|Matthew Henry's Concise Commentary|
19:1-9 Ezekiel is to compare the kingdom of Judah to a lioness. He must compare the kings of Judah to a lion's whelps; they were cruel and oppressive to their own subjects. The righteousness of God is to be acknowledged, when those who have terrified and enslaved others, are themselves terrified and enslaved. When professors of religion form connexions with ungodly persons, their children usually grow up following after the maxims and fashions of a wicked world. Advancement to authority discovers the ambition and selfishness of men's hearts; and those who spend their lives in mischief, generally end them by violence.

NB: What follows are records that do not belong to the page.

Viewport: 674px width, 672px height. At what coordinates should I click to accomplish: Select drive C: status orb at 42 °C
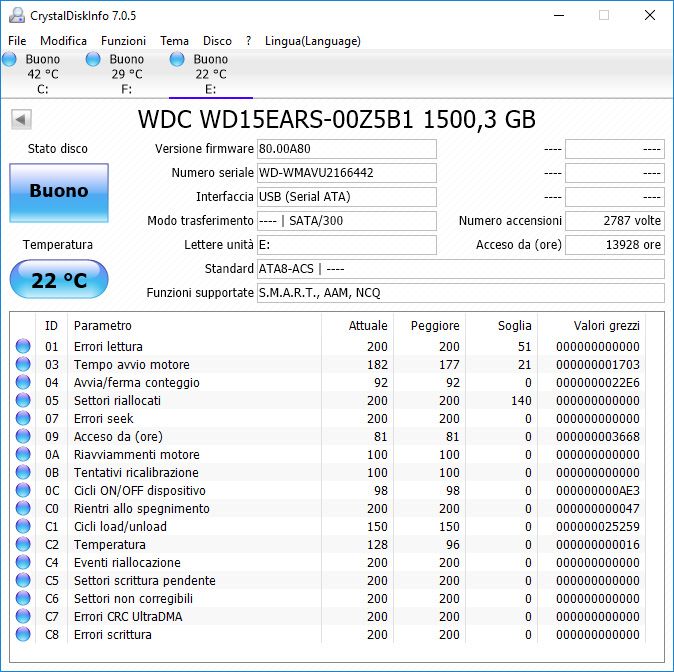[x=10, y=61]

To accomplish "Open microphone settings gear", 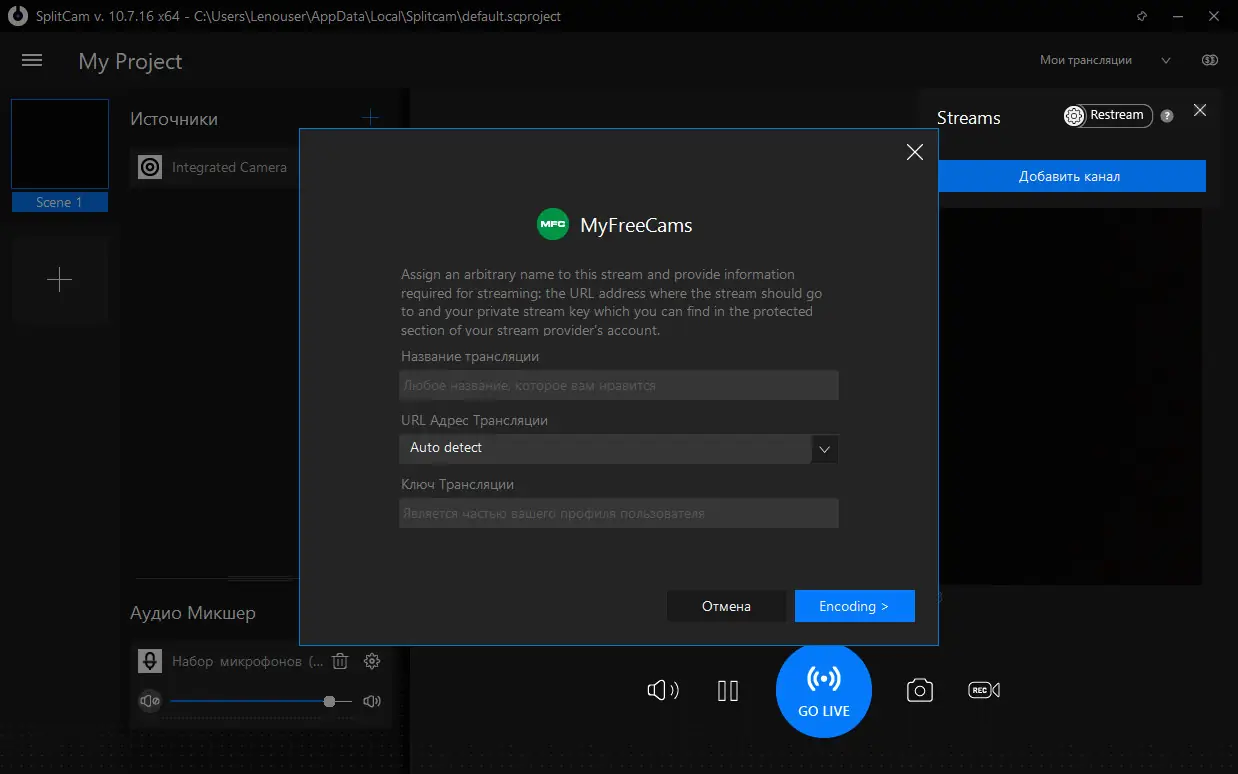I will pyautogui.click(x=372, y=661).
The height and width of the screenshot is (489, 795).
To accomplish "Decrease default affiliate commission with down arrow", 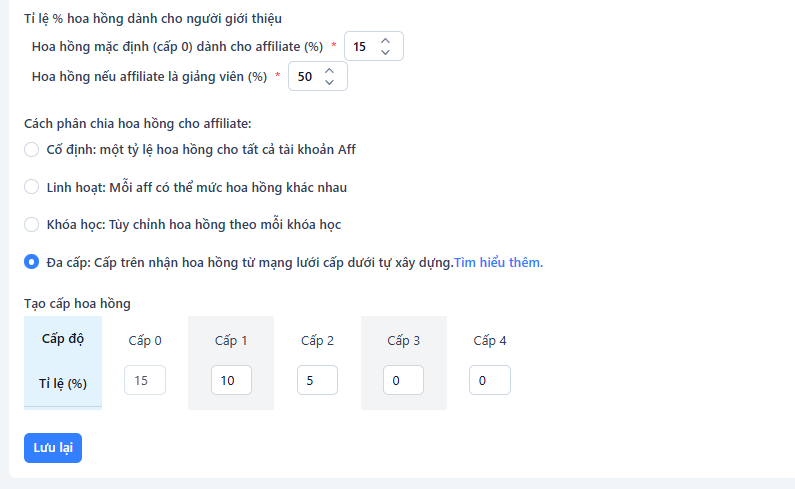I will point(385,53).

Verse 4. - The nations also heard of him, etc. The fact that lies under the parable is that Egypt and its allies began to be alarmed as they watched the aggressive policy of Jehoahaz, as men are alarmed when they hear that a young lion is in the neighbourhood, and proceed to lay snares for him. In chains, etc.; literally, nose rings, such as were put into the nostrils of brutes or men (Ezekiel 38:4; 2 Kings 19:28; Isaiah 37:29). The mention of Egypt points to the deportation of Jehoahaz by Pharaoh-Necho (2 Kings 23:34; Jeremiah 22:11).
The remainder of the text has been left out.